If you have a child that is able to communicate easily, be thankful for that. I know most parents cannot wait until their child starts talking. Then once their child does they wish the child would stop talking because they never shut up. I have heard so many people say this. It really makes me mad and my response is usually telling them some rude comments about how they should be thankful. I understand the frustration with children that ask a thousand questions and such but what if they never said anything? Then what would those same parents do? Usually, I get no response from the parents after all of this is said. Either I struck a nerve or they actually are doing as I intended and are truly thinking about what I said.

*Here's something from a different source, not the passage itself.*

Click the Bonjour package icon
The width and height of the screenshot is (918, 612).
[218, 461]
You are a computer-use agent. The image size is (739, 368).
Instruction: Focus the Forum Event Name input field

I don’t mind singing the alphabet a million times and cheering like crazy at the end of it. Silas is learning to sign all of the letters as well. Reading the same books over and over and over again until I have them all memorized is nothing. I can read you entire stories without even opening the books. There are charts on my wall with shapes, colors, the alphabet, and numbers. There are pictures of family members printed out on cards with names in hope that Silas may learn who they all are. Repetition in everything with lots of talking on our part. I know that in time he will be able to speak clearly and communicate his needs with us. I’m not hoping for a person that does speeches for a living; just back-and-forth communication. Until then, I will continue to research, read, and do all I can for Silas. Soon we will be seeing an Ear, Nose, and Throat specialist to check on why he keeps getting ear infections since he has tubes. Also to see if he is actually hearing correctly. I am also trying to get Silas to see an Ophthalmologist to check his vision and perception. Sooner or later, we will get Silas good and healthy so that he can learn and grow.
It’s just really tough not being able to communicate with him…I’m sure after reading all of this you could imagine. Now perhaps, you see why some parents make such a huge deal of their child saying “Hi”. It’s those small things that give us hope.